To help preserve the beauty of the island, 5000 acres were donated to the Federal Government. It was designated a National Monument by President Wilson in 1916.  Expansion by donations of more land occurred and it was designated a National Park in 1919, which made it the first National Park east of the Mississippi River.

We first stopped at the Hull Cove Visitor Center where we viewed a film on the park and picked up our park map.

We drove on the park loop road to Cadillac Mountain.  At 1530’ this is the highest mountain on the eastern seacoast. The view of the coast and islands is outstanding. 

We drove into the town of Bar Harbor in search of lunch.  After finding the designated RV parking area, we walked back into town and had lunch at an outside table of a nice restaurant.  It was a wonderful day to be outside and the food was great.

Following lunch, we drove back to the park and along the 27 mile loop road.  A large part the drive follows the beautiful coastline.  We stopped at Thunder Hole, where waves flowing into a narrow notch in the rocks cause a loud booming noise. 

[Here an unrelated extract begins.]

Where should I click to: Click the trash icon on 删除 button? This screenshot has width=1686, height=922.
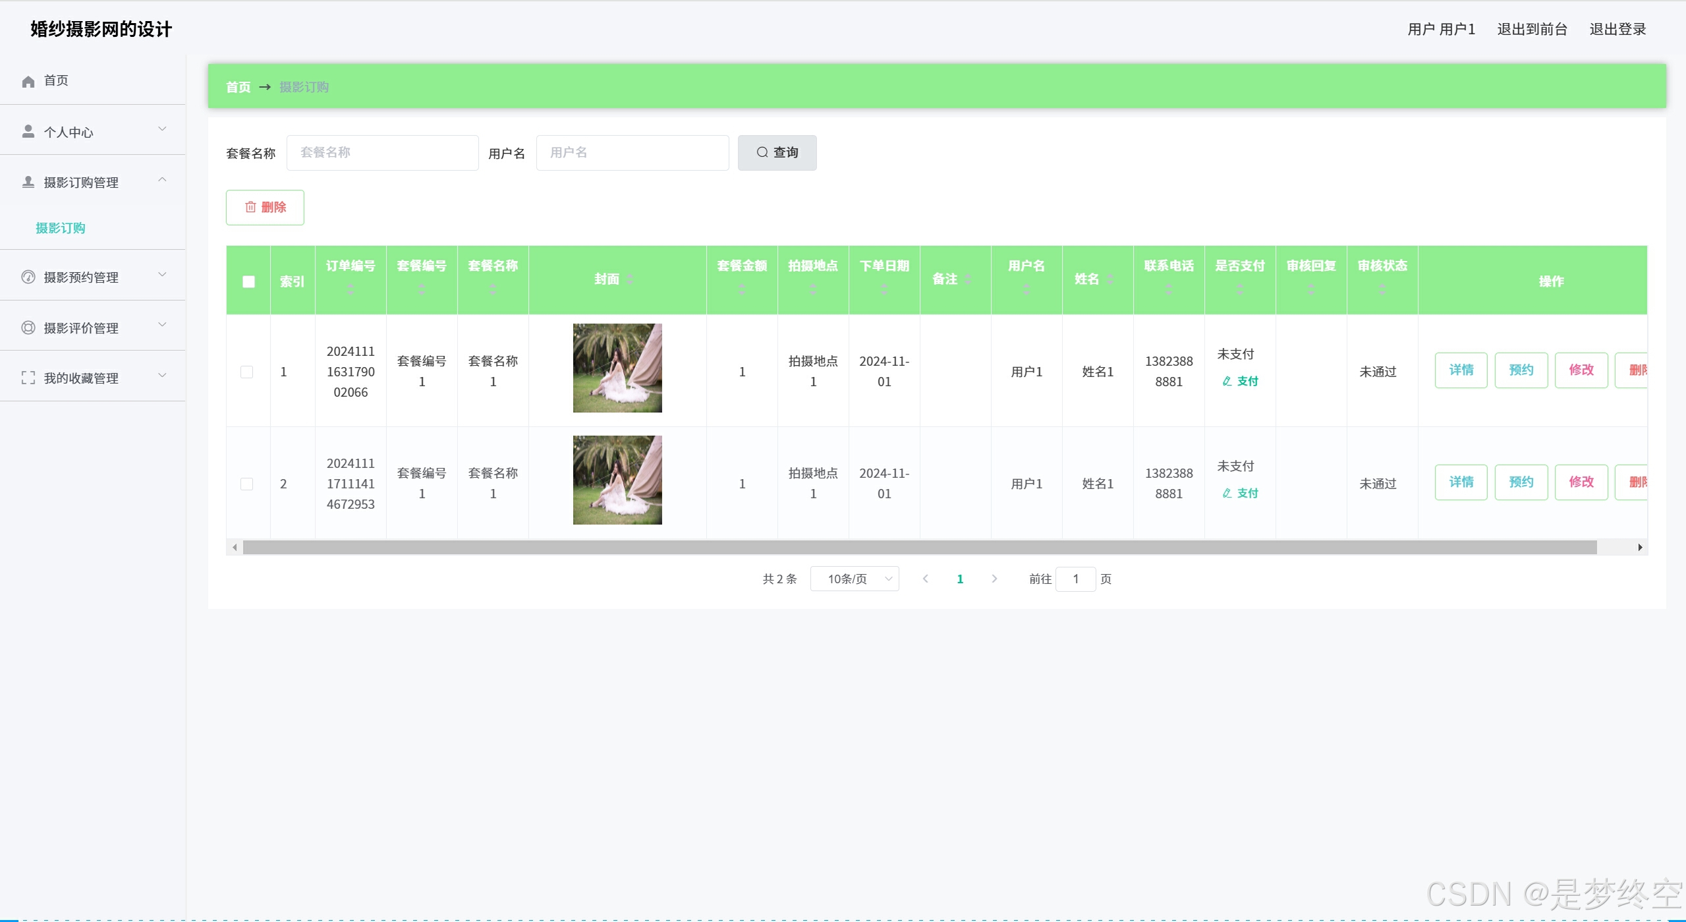250,208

The loop road is mostly one way and heavily traveled.  The views are spectacular. We will come back to the park another day or two to attend some of the Ranger programs and hopefully to bike the Carriage Roads of the park.

The last day of July we drove south of Augusta to check out the Wiscasset, Waterville & Farmington Railway Museum.  This museum of “Maine Two-Footers” is well off the beaten path but we were able to find it.  

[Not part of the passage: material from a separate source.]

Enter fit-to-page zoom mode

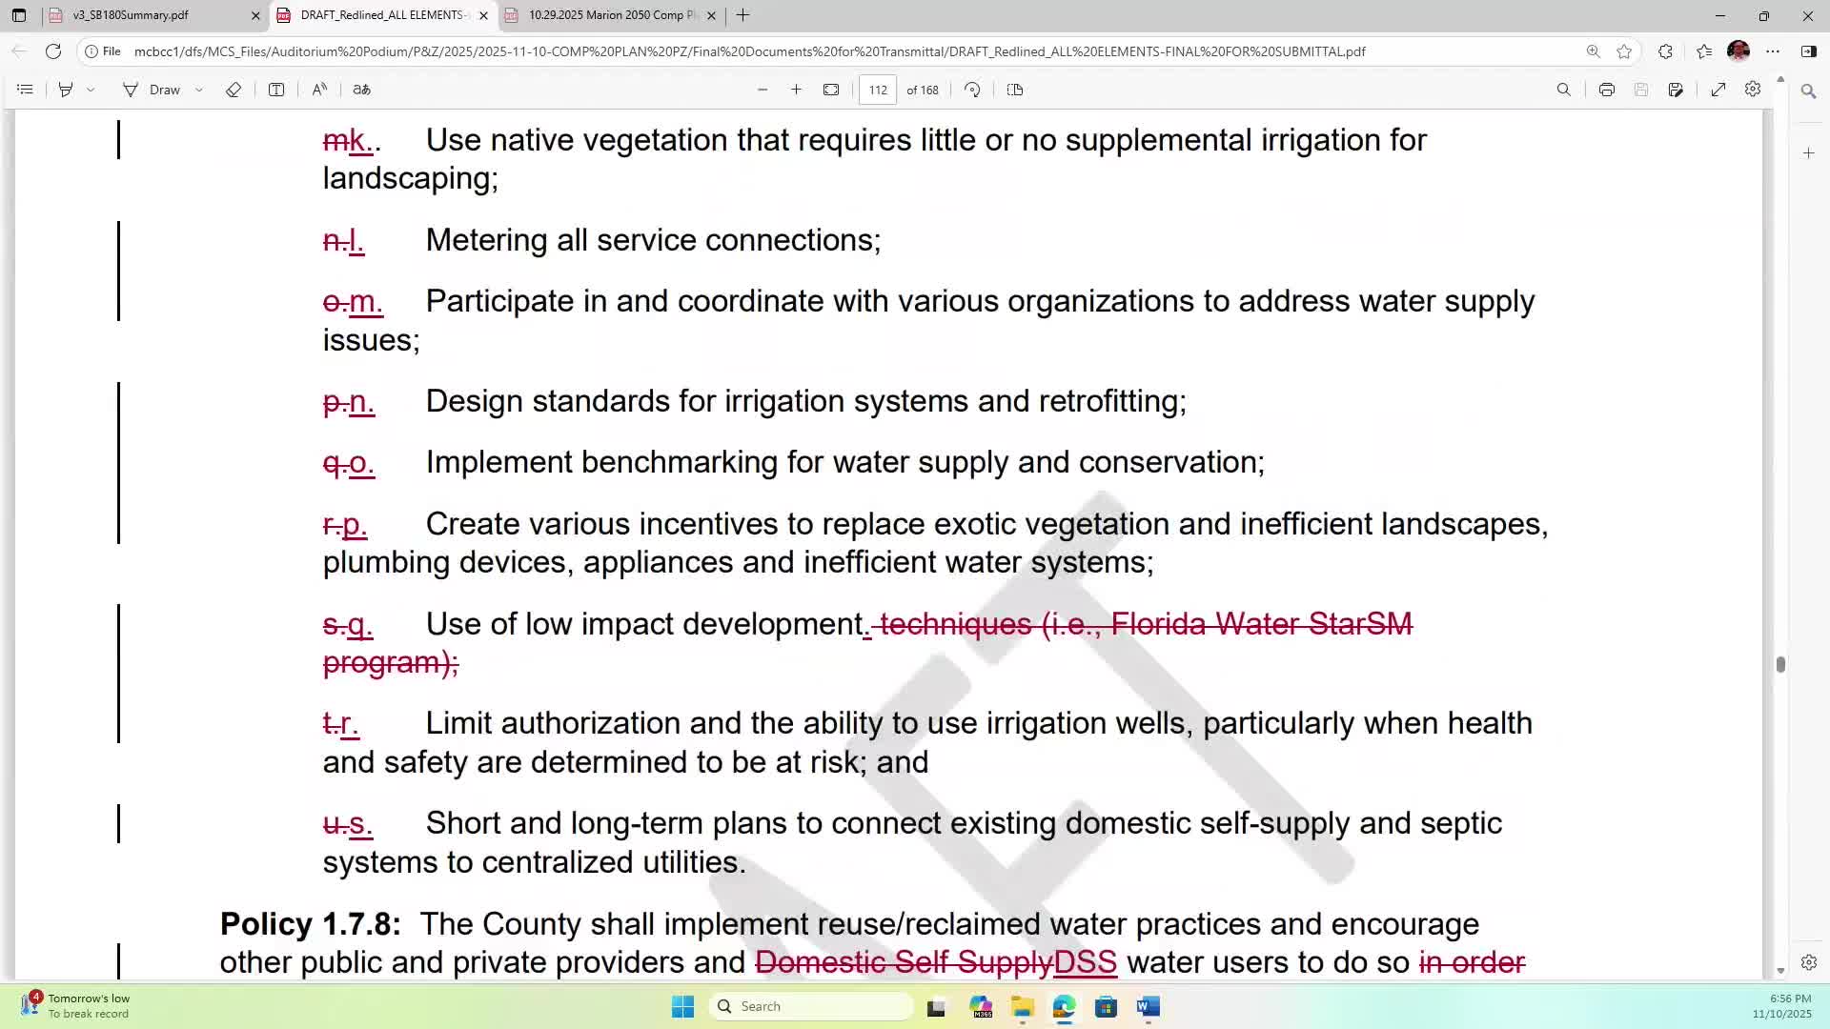(x=831, y=89)
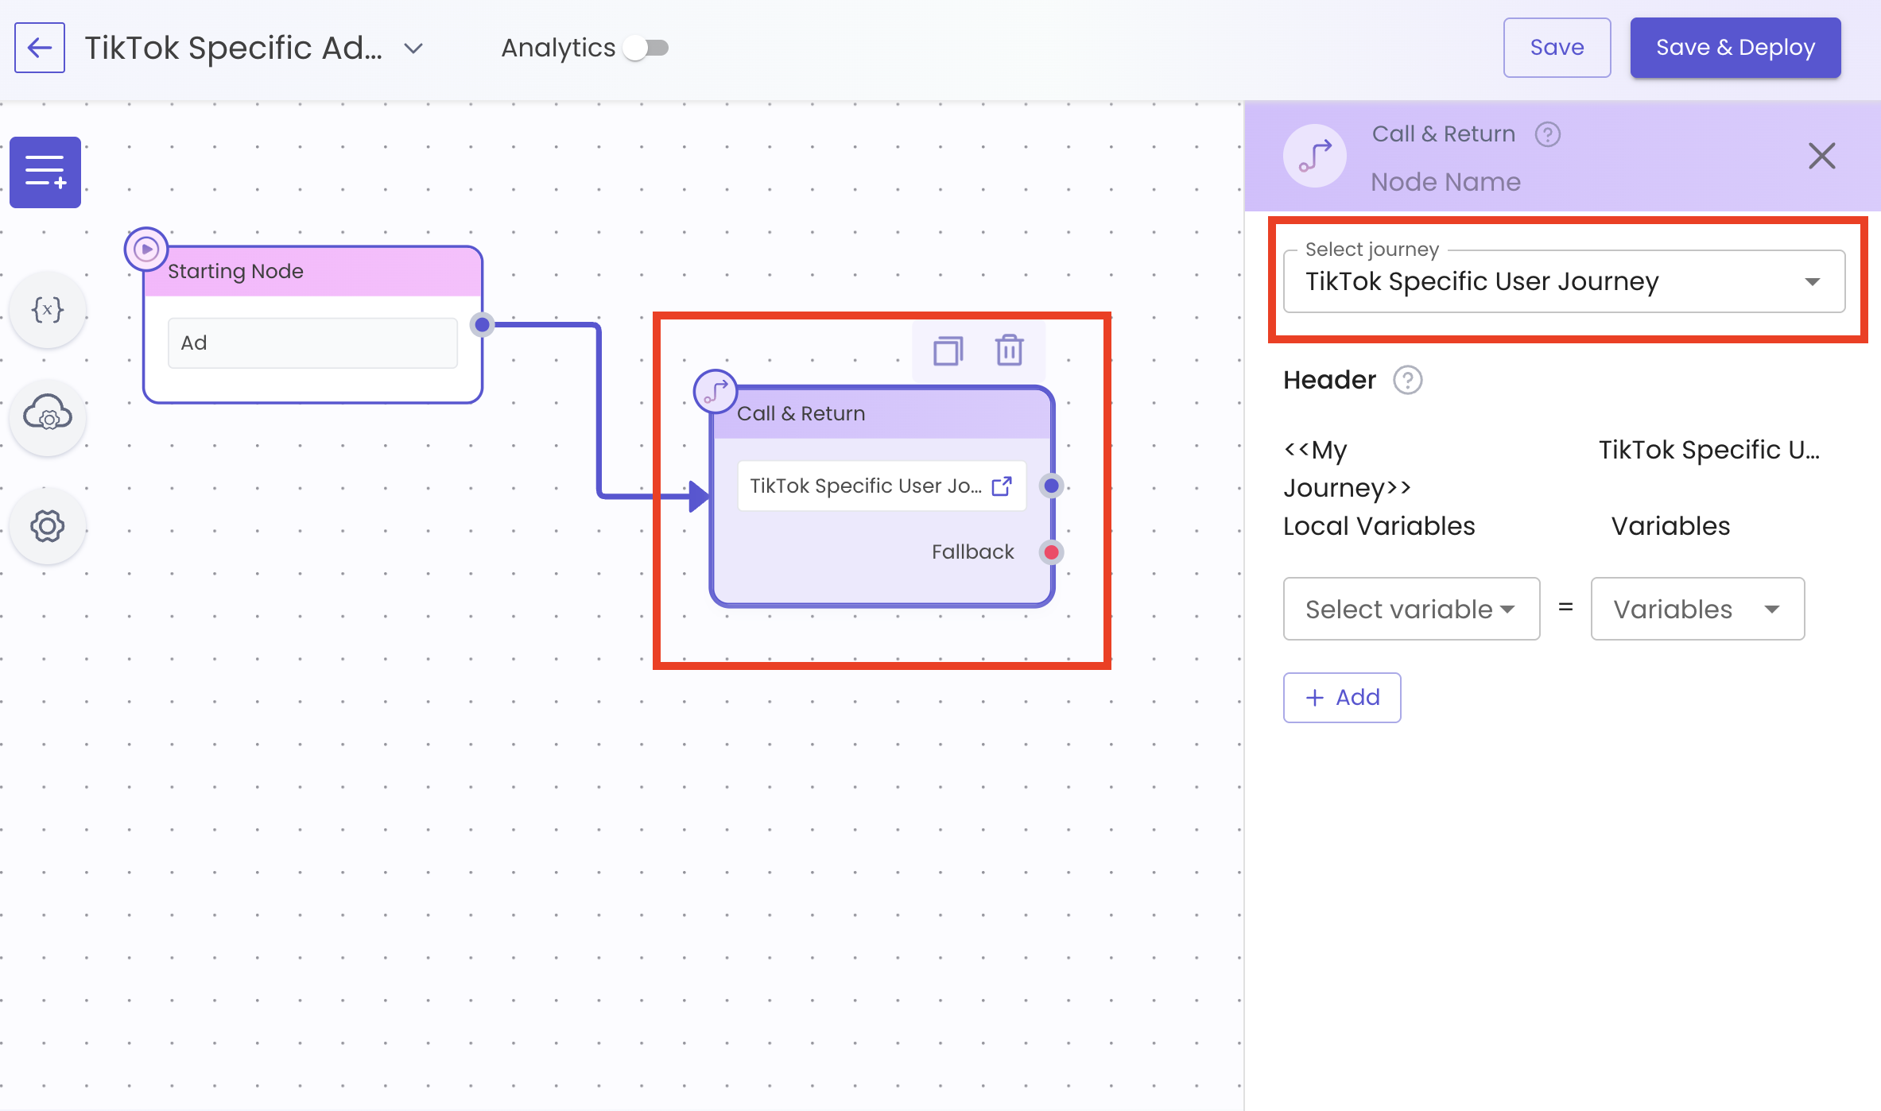This screenshot has height=1111, width=1881.
Task: Delete the Call & Return node
Action: (x=1010, y=350)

The “two footers” were unique narrow gauge railroads with the rails placed 2 feet apart.  The WWFRY has one of the tiny engines that run on these rails and they offer rides on the weekends. 

This railroad is run by a group of dedicated volunteers and so far they have about 1-1/2 miles of track laid.  They have one restored engine, a flat car and a passenger car.  The passenger car has a single passenger seat on each side of the isle.  Although these look almost like toy trains, they were used to haul freight and passengers in this area for many years.  They have a website, www.wwfry.org if you want to see more about this railroad.

In our travels up and down I-95 we have seen several Bald Eagle Nests.  This one was quite near the freeway, so we stopped to take a look.  We wonder how they manage to keep these nests on top of the power towers.

We had some rainy days this month and cooler than normal weather for here but we are enjoying this area.  On the days we didn’t tour, we did the normal every day things, laundry, cleaning, just loafing.  Millie worked on her Christmas quilt and has the top all pieced.  Dick worked on the website and the girls (Missy and Ming) just loafed around.

We will be in Maine until August 10 when we leave for New Hampshire.